Another sky high expectation crashing on the runway for the Jets.

This leads us to 2011. A year first affected by the NFL lockout and Wild West free agency period. A training camp where for the Jets, saw many new faces replaced reliable old ones on offense.

By the time the season started, the Jets who were initially set to open up the air waves, lacked cohesiveness and chemistry right from the start. The confidence of their young franchise QB soon waned, as losing streaks piled up throughout the course of the year.

The 8-8 ending of this year’s Mark Sanchez Jets has shocked many diehards, but if they consider the team’s history, it shouldn’t.

There are two lessons to be learned from all of this as well.

Namath’s career provides Jets fans with the hope that sometimes expectations arrive prematurely. Todd and Testaverde on the other hand, remind us that opportunities can’t be squandered because there are no guarantees that they will reappear again.

For Sanchez and his teammates, those are the two paths they can travel.

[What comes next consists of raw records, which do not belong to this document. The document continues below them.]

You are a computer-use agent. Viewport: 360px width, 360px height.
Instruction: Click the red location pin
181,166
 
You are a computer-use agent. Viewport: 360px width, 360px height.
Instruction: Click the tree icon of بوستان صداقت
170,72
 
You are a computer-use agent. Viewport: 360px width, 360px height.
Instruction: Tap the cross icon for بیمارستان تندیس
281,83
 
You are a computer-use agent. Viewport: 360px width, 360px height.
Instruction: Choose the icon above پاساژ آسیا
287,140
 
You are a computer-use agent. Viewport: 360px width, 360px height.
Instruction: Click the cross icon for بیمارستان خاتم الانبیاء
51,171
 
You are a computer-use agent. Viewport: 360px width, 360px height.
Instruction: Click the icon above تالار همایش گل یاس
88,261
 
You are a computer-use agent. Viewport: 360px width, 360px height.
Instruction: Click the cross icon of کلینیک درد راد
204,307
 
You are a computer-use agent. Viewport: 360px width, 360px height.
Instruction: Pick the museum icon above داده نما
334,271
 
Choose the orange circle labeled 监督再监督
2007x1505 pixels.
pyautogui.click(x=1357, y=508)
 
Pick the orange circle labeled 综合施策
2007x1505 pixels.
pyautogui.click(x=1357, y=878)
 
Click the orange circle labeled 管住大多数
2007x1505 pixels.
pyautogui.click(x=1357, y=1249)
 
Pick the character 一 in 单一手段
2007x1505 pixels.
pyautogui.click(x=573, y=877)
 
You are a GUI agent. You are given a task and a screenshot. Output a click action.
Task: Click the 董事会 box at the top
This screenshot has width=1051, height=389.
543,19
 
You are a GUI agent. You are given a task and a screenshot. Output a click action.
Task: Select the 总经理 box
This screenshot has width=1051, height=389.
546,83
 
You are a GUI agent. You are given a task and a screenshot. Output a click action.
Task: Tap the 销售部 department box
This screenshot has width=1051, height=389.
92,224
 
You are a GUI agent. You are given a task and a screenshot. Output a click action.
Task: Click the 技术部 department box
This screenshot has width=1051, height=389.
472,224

Clearly Rex’s Jets currently reside at the fork of these roads as we head into the 2012 season, One that will start with the changes soon to take place in Florham Park.

Even if, none of these alterations, came alongside that silly good for nothing Monday Press conference that many loyalists waited an extra half hour for.

2011 is gone. An opportunity wasted in what has at times been a recurring theme for those who have bleed Green and White. Despite the latest severe disappointment, the saga that is the New York Jets will again continue on. Never dull, never boring, and rarely ending up the way it is drawn up on paper.

That’s why we love them Jets Nation. Don’t forget that.